In a recent poll conducted by AccountantsDaily, 80.4 per cent of 404 respondents answered yes when asked: As an accountant are you experiencing loss of productivity due to the use of technology by the ATO?
Discussing the results, the IPA’s general manager, technical policy, Tony Greco said this is a real problem for the industry, highlighting the ATO portal as an area of real concern.
“The transformation of the tax office into being able to do everything through a digital platform is good, we don’t want to say that that’s a bad thing, it’s just when it’s done at the expense of the practitioners, then it’s not so good,” Mr Greco said.
“Everyone has acknowledged the ATO portal is a system which was built a long time ago and it’s just not up to industry standards; it’s slow, unresponsive, [and] difficult to use.”
Mr Greco said the ATO’s attempt to increase its efficiency through digitalisation is stretching the portal beyond its capability “and that’s the problem”.
“The ATO portal itself can’t cope with what it has been asked to do.”
Mr Greco said the ATO should be increasing their digital interactions but without the appropriate IT to support it, “they shouldn’t be offloading efficiencies at someone else’s cost”.

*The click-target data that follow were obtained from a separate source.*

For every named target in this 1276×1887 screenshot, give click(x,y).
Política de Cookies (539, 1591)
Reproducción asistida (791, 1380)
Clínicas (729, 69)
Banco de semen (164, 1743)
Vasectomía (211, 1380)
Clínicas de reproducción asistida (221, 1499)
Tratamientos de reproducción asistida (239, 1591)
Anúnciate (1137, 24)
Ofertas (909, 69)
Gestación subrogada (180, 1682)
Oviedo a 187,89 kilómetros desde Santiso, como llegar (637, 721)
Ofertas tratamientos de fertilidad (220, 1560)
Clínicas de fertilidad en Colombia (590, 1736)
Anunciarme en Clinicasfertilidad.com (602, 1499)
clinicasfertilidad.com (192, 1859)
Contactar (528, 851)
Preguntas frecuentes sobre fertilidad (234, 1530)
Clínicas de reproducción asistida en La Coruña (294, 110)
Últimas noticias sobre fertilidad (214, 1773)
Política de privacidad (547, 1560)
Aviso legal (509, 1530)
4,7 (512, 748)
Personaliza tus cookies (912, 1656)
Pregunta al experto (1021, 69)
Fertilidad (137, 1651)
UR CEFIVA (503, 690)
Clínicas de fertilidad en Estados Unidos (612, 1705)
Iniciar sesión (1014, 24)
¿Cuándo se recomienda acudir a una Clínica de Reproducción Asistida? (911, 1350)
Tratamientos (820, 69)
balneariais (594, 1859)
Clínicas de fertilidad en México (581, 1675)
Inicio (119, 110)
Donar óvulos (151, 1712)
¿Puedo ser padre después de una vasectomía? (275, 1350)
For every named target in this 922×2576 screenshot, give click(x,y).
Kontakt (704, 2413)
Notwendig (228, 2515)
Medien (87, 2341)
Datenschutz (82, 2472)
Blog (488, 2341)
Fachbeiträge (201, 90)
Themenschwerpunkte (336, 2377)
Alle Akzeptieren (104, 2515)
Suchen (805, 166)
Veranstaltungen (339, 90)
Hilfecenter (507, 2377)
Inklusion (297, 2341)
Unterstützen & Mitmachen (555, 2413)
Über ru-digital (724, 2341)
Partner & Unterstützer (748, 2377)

“This has been flagged with the commissioner and he understands the sensitivity now so what he has tried to do is tell his people that when [they] roll-out anything now, [they should] asses its impact on a practitioner's work practices before [they] do anything because [the ATO doesn't] want to overburden them with problems more than [they] need to.”
According to Mr Greco, the IPA is pleased the ATO has committed to minimising the impacts of their digital push on accountants.
“We are happy that they are going to minimise the impacts of them becoming more efficient and we have that commitment that they'll take into account, and go and talk to small accountants and basically asses what impacts any future roll-out of technology will have on their work practices; and try to minimise its impact so it’s not coming at someone else’s expense.”